O Banco de Portugal contratou, depois, um substituto para diretor do departamento que é central na operação do banco e na estabilidade do sistema financeiro. O escolhido foi Carlos Albuquerque, que saiu do Millennium BCP.

Passados dois anos, o que sucedeu? Luís Costa Ferreira vai regressar ao lugar de origem e Carlos Albuquerque, tudo indica, vai sair para a administração da CGD, com um período de nojo de seis meses para descansar as consciências. Estas ‘trocas e baldrocas’ não favorecem ninguém, prejudicam a credibilidade do Banco de Portugal e deixam suspeitas de cumplicidades e uma má imagem que os próprios com toda a certeza dispensariam. E sendo profissionais competentes e reconhecidos, como ambos são, não teriam qualquer dificuldade em encontrar outras oportunidades de trabalho sem estes conflitos óbvios.

Este caso é particularmente chocante quando se sabe o tempo e a exigência que o BCE leva a aprovar nomes para os ‘boards’ dos bancos.

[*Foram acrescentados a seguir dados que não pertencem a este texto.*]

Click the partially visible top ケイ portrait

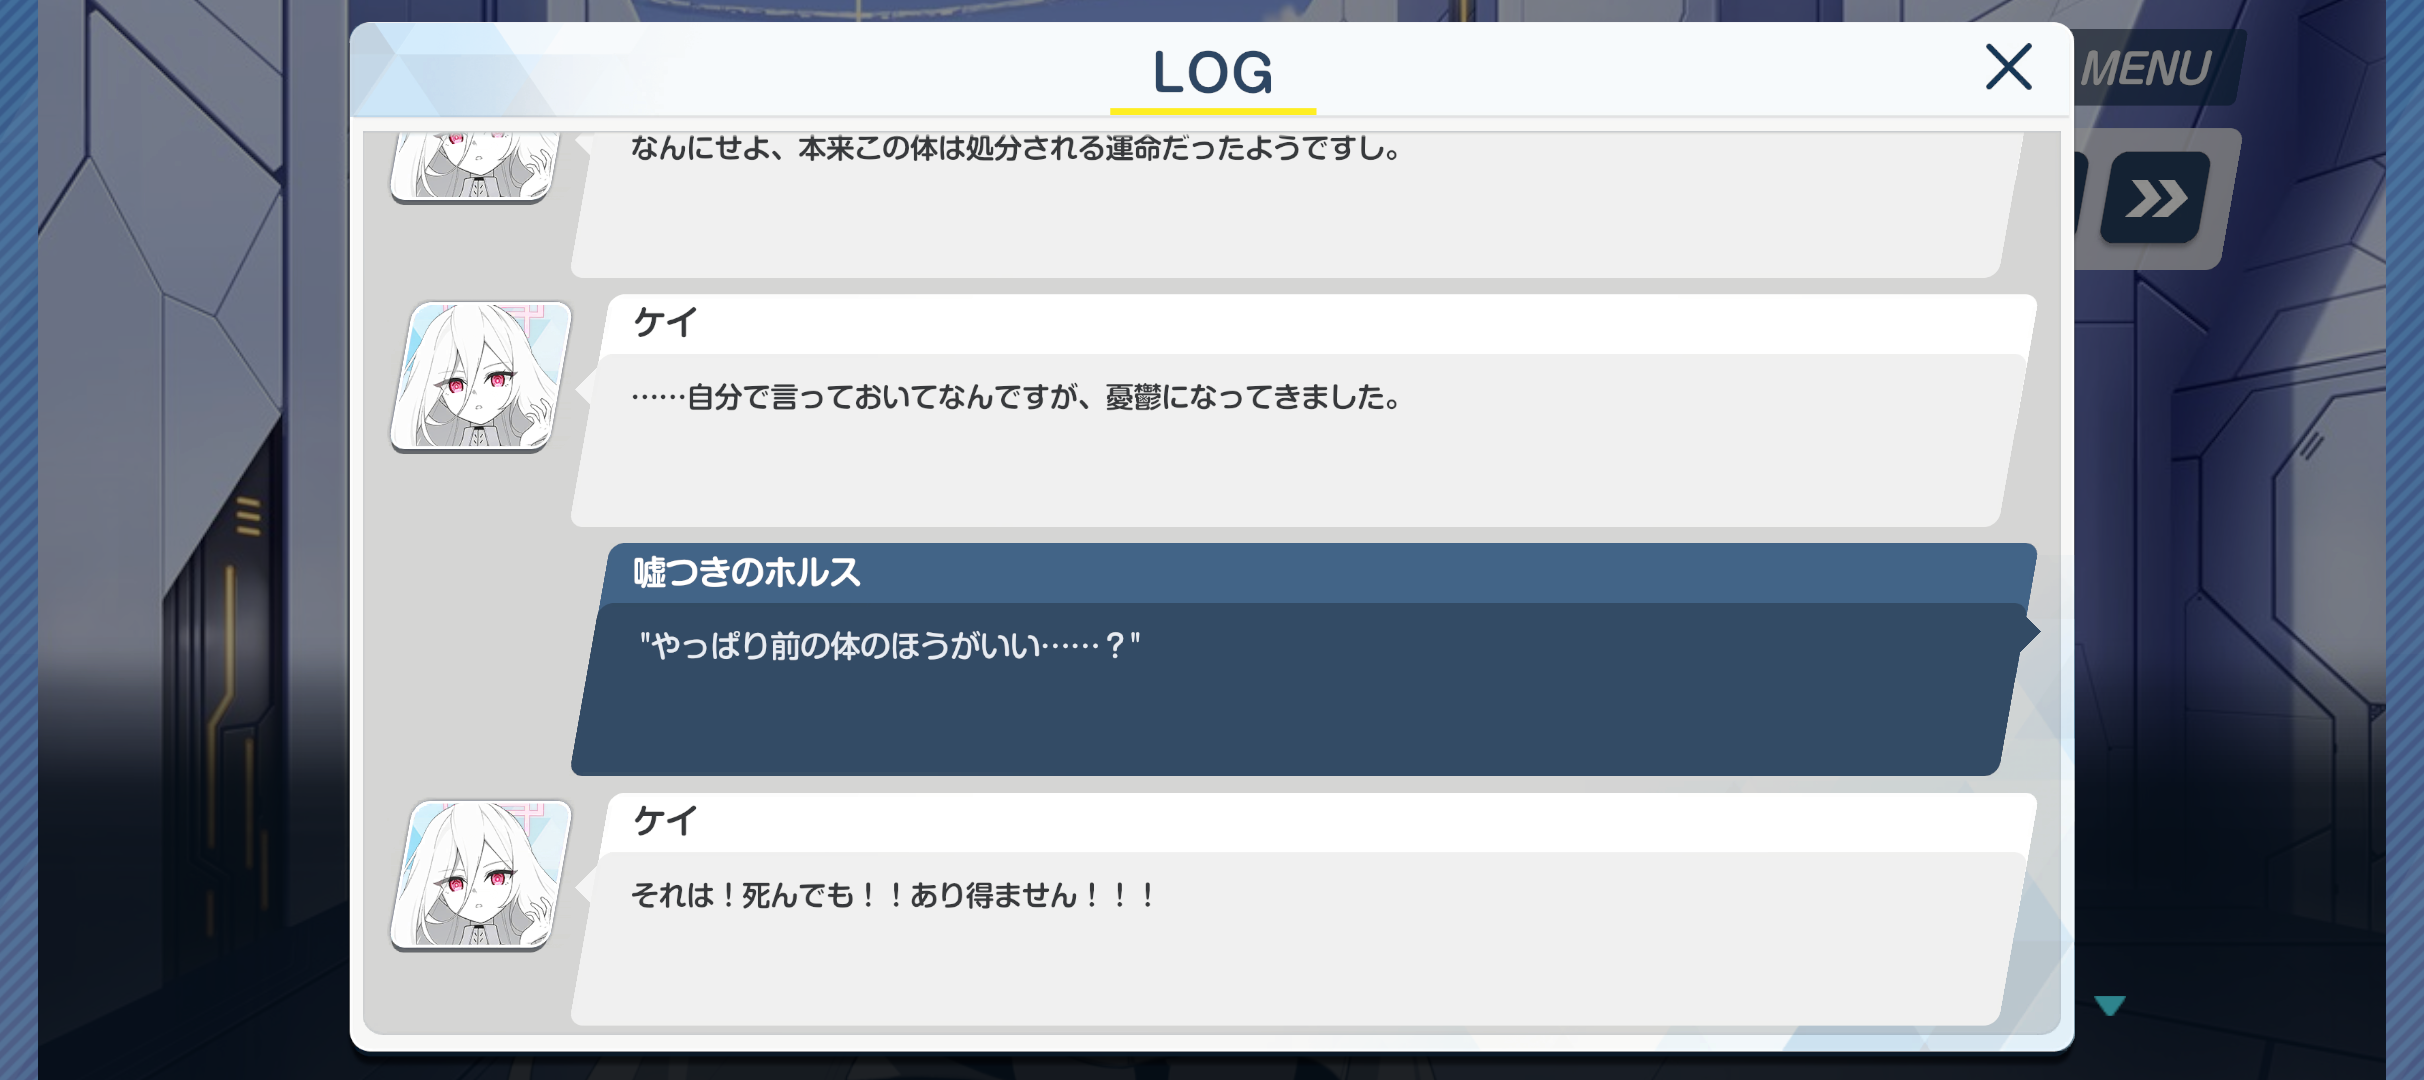click(472, 166)
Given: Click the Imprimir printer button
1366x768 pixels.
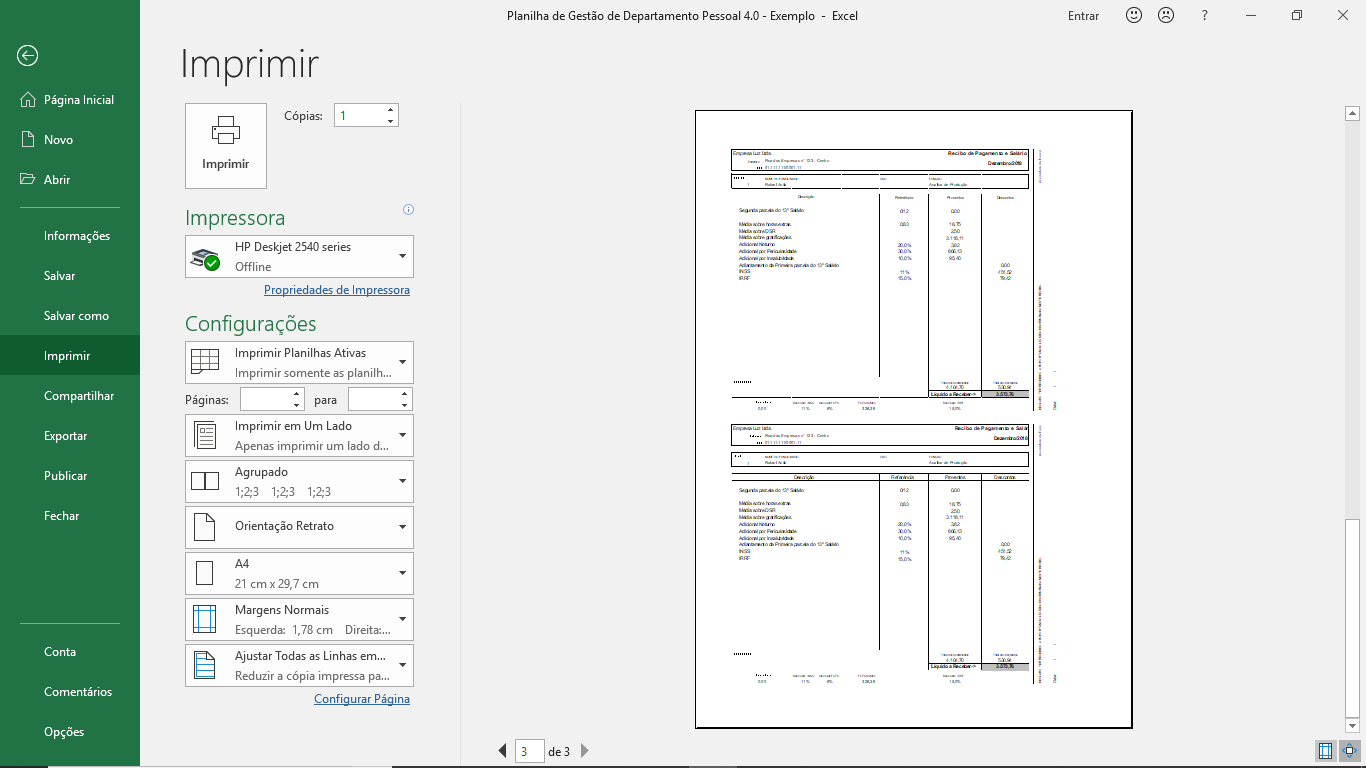Looking at the screenshot, I should click(226, 146).
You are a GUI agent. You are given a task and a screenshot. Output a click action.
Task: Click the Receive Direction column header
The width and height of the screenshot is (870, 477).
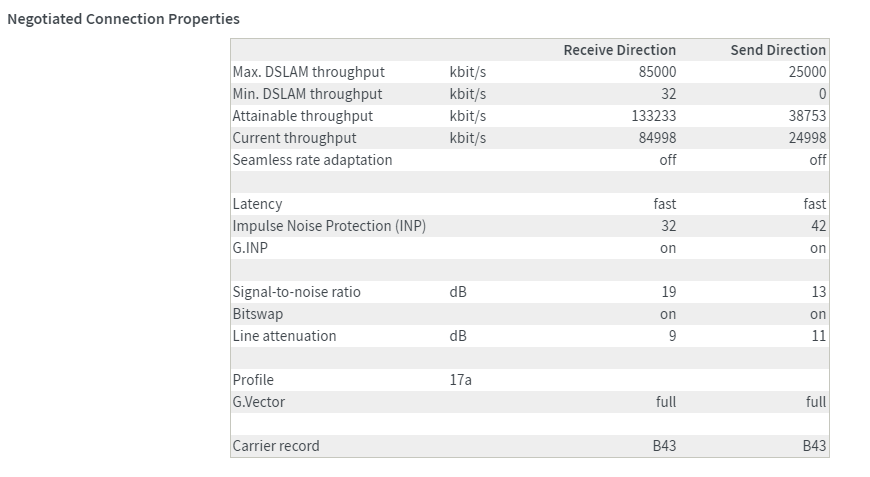click(619, 50)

Todos nos lembramos dos episódios com alguns dos candidatos a administradores da Caixa na equipa de António Domingues que foram obrigados a estudar no Insead para serem considerados aptos. Já as entradas e saídas no Banco de Portugal – uma dos bancos que integra o Sistema de Bancos Centrais europeus – merecem uma avaliação no mínimo, condescendente em matéria de conflitos de interesses.

Pior, o que se percebe – pelos silêncios cúmplices – é que isto poderia ocorrer com qualquer instituição pública, qualquer banco ou qualquer auditora. É assim que está a governação das instituições em Portugal. E o Instituto de Corporate Governance, não tem nada a dizer sobre isto?

Será que a Caixa Geral de Depósitos e o Banco de Portugal não tinham mais mercado para preencher os lugares que tinham disponíveis? Não há outros profissionais competentes para a supervisão do Banco de Portugal ou para a administração da Caixa?

No passado não muito recente, já tivemos trocas diretas que, então, também não deveriam ter sucedido. José de Matos foi vice-governador e passou para a presidência da CGD. Maria Luís Albuquerque, mais recentemente, foi ministra das Finanças e, depois, passou para a Arrow Global, uma sociedade de compra de ativos com negócios com o Estado.

As ‘revolving doors’ – para usar uma expressão anglo-saxônica – juridicamente legais, mas moralmente ilegais, têm história em Portugal. Já deveríamos ter aprendido com a história. Porque, entretanto, o mundo mudou. Pelos vistos, não mudou o suficiente.